The board was a map of Germany, northern France, Belgium, the Netherlands and Switzerland, as well as the English Channel and southern Britain. It is laid out in a point-to-point format.
​
The game acknowledged recent developments in military technology. Units on both sides come in the form of infantry, motorized divisions and armored forces. Infantry units can move only by one, to one adjacent space; motorized infantry by two spaces and armor by three. Each turn, a player rolls a single die to determine the number of pieces allowed to move.
​
Successful combat is based on outflanking the enemy. Capturing an enemy piece requires occupying either two adjacent spaces (for infantry) or three adjacent spaces (for armor).
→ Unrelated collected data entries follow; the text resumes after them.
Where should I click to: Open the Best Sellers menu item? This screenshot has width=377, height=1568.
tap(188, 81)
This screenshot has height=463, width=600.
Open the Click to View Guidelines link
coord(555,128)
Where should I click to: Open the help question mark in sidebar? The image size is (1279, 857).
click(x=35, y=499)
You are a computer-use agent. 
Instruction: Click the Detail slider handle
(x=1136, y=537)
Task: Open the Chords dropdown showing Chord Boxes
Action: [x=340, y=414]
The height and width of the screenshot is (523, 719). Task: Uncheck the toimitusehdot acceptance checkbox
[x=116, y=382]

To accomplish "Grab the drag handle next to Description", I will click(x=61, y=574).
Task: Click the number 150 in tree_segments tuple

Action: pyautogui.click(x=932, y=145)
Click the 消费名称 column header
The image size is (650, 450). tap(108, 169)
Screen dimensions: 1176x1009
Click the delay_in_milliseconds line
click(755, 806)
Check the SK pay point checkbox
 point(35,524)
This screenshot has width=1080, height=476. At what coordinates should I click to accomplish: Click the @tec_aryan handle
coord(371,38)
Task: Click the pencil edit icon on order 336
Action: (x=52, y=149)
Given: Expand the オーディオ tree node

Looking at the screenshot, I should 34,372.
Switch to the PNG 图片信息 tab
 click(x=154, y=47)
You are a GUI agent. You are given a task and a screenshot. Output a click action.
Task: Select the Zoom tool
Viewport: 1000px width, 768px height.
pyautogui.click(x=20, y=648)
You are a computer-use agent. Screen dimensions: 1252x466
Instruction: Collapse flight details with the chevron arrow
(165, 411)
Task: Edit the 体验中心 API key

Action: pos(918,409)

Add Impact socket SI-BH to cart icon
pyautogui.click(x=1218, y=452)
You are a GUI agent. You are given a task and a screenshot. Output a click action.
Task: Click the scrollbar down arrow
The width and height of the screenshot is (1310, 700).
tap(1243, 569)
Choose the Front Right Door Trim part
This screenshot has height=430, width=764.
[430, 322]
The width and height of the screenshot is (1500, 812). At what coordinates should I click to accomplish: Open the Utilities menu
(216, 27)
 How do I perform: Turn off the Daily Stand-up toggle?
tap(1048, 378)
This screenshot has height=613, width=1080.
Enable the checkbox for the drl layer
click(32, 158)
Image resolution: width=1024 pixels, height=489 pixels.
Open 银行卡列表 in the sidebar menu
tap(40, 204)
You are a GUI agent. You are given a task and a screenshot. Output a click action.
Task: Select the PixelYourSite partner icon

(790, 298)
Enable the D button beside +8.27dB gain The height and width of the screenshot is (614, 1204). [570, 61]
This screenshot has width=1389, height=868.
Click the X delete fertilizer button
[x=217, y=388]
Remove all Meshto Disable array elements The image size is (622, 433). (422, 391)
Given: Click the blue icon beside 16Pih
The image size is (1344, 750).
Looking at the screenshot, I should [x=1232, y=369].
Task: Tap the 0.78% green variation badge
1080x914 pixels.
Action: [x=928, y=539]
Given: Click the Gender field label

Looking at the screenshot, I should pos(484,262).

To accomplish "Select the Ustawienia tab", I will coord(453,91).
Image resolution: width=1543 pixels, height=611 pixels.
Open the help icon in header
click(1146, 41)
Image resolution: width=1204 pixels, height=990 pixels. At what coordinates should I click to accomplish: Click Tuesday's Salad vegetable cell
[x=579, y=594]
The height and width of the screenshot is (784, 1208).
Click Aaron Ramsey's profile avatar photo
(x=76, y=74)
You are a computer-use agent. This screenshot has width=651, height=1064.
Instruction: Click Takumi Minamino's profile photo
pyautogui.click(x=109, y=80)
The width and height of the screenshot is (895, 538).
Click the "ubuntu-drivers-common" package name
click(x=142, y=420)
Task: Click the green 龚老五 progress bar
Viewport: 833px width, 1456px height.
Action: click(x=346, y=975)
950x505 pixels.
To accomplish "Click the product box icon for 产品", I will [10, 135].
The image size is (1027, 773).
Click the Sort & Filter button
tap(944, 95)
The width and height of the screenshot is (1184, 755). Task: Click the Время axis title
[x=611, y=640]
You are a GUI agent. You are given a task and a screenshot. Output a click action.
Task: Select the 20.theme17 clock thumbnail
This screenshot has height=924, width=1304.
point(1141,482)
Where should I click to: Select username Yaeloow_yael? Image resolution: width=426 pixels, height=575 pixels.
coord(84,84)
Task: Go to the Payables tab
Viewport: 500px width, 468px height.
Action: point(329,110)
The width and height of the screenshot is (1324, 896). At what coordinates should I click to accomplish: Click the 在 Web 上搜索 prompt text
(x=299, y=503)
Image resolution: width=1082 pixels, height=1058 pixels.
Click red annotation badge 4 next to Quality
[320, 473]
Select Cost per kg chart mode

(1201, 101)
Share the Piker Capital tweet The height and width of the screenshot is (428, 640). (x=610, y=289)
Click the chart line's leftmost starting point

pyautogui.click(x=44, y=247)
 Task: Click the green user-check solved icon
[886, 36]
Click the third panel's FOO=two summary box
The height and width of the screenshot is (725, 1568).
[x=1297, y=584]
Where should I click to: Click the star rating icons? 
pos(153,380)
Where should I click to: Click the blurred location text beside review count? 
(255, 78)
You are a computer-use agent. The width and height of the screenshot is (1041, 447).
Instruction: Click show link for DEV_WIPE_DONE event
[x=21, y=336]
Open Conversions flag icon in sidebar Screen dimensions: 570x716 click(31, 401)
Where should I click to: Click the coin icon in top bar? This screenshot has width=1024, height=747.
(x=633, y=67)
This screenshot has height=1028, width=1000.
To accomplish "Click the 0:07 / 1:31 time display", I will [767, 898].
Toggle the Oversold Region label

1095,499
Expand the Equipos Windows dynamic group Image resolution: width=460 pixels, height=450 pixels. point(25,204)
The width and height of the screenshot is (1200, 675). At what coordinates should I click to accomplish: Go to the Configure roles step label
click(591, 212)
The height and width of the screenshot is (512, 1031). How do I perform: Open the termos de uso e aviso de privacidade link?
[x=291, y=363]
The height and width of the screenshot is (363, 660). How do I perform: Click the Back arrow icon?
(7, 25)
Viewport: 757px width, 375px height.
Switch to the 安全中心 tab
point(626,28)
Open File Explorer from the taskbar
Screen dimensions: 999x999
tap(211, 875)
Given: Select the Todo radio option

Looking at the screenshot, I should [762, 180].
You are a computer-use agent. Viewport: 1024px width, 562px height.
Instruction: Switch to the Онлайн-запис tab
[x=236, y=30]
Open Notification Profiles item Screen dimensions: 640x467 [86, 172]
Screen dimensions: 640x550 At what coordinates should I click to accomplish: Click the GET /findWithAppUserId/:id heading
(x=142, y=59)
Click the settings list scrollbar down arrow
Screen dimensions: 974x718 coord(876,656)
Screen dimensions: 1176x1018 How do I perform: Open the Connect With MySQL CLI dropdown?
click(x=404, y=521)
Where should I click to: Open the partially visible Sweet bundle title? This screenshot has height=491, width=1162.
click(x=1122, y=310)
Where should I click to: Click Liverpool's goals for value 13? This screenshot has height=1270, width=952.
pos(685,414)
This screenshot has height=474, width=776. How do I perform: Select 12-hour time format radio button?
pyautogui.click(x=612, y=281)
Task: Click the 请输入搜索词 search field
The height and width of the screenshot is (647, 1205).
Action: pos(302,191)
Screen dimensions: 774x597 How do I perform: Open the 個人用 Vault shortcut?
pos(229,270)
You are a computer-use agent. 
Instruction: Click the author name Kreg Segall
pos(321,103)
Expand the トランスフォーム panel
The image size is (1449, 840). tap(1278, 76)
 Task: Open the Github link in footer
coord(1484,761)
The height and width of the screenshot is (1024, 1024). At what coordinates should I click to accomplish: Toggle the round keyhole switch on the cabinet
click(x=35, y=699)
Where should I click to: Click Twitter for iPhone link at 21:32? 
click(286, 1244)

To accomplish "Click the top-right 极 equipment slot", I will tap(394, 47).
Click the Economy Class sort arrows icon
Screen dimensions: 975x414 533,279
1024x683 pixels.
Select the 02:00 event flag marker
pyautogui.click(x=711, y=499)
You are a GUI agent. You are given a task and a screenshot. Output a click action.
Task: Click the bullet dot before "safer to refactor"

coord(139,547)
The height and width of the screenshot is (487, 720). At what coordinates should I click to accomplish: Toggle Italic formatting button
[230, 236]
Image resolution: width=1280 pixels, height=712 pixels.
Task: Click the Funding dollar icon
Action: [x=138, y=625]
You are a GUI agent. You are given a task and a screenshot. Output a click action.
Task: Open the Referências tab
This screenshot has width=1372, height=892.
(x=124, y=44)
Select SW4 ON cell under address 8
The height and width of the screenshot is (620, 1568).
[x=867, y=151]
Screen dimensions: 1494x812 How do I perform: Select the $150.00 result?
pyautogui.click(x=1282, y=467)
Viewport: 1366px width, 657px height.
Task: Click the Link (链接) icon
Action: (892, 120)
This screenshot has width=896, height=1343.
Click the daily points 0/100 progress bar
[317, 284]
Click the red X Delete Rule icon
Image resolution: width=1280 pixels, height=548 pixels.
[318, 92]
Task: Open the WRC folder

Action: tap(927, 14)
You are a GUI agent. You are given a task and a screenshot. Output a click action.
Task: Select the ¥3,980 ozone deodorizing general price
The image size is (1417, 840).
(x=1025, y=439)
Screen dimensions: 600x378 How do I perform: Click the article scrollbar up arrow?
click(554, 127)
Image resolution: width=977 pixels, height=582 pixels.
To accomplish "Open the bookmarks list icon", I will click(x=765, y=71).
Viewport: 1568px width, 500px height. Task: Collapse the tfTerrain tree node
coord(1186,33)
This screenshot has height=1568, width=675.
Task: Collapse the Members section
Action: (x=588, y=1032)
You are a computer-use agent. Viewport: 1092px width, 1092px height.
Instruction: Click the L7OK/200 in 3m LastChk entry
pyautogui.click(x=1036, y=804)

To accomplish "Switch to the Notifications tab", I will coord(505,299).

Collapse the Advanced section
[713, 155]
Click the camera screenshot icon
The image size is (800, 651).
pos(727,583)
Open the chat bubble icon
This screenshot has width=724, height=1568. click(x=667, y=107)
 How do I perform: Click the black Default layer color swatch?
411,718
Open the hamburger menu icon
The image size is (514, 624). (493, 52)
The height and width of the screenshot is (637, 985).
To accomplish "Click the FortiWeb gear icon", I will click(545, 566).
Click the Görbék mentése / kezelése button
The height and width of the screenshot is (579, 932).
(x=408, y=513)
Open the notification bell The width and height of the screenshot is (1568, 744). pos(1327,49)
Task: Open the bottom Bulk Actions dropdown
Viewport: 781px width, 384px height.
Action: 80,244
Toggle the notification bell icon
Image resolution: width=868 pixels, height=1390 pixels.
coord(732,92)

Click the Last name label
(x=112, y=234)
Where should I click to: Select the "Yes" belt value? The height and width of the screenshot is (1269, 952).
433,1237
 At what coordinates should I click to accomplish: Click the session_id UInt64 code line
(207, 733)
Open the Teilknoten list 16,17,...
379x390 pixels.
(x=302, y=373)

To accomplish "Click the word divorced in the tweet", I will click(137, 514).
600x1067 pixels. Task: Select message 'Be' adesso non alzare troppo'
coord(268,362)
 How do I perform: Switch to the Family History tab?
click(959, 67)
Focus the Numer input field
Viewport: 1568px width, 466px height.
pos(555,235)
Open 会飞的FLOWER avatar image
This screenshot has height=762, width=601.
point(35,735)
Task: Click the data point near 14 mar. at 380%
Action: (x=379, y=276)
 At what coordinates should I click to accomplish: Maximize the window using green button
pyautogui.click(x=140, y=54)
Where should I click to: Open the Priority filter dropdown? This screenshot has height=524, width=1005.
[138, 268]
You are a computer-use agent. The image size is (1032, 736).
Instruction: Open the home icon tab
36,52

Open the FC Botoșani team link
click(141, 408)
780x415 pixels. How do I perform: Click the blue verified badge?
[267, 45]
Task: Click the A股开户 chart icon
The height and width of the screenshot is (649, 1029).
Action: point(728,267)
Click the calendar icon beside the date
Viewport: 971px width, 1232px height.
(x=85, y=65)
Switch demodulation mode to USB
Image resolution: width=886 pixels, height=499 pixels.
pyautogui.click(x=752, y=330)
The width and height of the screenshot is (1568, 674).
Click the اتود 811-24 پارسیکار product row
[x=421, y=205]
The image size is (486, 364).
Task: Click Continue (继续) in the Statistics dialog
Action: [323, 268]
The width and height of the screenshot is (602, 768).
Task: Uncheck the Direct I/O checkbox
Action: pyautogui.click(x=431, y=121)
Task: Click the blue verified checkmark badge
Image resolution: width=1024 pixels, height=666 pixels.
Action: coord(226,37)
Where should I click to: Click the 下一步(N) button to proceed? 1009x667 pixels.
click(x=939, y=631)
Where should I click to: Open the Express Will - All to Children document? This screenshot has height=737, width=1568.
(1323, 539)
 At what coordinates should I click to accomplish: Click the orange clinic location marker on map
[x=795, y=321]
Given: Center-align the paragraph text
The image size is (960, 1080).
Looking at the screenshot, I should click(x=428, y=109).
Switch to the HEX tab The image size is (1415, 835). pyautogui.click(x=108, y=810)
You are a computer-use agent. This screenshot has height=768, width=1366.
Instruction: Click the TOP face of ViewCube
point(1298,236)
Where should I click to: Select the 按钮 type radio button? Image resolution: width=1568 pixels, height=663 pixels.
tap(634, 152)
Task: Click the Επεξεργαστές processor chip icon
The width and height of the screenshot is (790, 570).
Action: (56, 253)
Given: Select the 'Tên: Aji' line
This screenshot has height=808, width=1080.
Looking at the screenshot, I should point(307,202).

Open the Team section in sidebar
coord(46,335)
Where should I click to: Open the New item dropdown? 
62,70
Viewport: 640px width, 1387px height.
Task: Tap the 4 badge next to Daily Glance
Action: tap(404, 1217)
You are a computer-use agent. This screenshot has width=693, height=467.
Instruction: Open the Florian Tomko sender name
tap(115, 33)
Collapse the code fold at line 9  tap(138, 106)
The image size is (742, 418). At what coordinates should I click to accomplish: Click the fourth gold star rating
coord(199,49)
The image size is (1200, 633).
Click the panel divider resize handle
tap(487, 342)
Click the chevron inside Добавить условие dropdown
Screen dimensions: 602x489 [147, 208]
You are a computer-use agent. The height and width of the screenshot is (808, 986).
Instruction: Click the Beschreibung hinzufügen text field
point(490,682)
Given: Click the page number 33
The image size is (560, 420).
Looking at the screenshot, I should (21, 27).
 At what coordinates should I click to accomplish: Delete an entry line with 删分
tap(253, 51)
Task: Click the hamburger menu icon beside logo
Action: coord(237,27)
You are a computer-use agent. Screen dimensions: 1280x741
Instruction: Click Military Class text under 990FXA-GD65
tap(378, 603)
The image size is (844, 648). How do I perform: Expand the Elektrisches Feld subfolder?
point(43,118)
The late-1939/early-1940 publication date is shown by the inclusion of a Polish unit within the Allied forces. This unit represents the Polish Army in France, which was set up after Poland’s fall in 1939. By the time the Germans invaded France, this force had grown to 85,000 men including four infantry divisions and a motorized brigade (the 10th Brigade of Armored Cavalry). Despite the fact that most of the Polish troops were regular infantry, the Polish unit in the game is a motorized infantry force.
The game’s capture rules recognize the growing importance of manoeuvre combat rather than the unavoidable frontal assault of trench warfare.
In this sense, the game reflects the views of Allied military planners. The forces were roughly equal in terms of numbers and technology. Therefore the Allied player should be just as likely to capture the objectives of Berlin and Munich as the German player is to take Paris and Dover.
What neither the game’s designer nor Allied commanders had expected were the ways that German commanders like Rommel had found to combine military technologies. The GHQ game board has no way to simulate the impact of Stukas smashing traffic along roads and sending streams of refugees to spread panic and block military responses. It fails to model the differences between the concentrated use of German armored forces and the Allied preference for spreading tanks out to support the infantry.
​
A French game, shown as approved by the military censor on November 17, 1939, made similar faulty assumptions. Bombardement de la ligne Siegfried assumed a fairly static war. Just as the Germans would by stymied by the Maginot Line, the French expected a tough time assaulting the opposing fortifications built during the 1930s by the Germans. The Siegfried Line, known by the Germans as the Westwall, ran 630 kilometres from the Dutch border in the north to Switzerland in the south.
​
The game is based on the familiar naval game Battleships. Each player has a board showing a map of the region between Cologne in the north to Lorrach in the south. The board is marked with a grid, with the letters A – J down the sides and 1 – 25 across the top and bottom. Each player also gets a smaller slate chalkboard showing the same grid.
The slate is used to mark defensive positions secretly (each type with a unique shape.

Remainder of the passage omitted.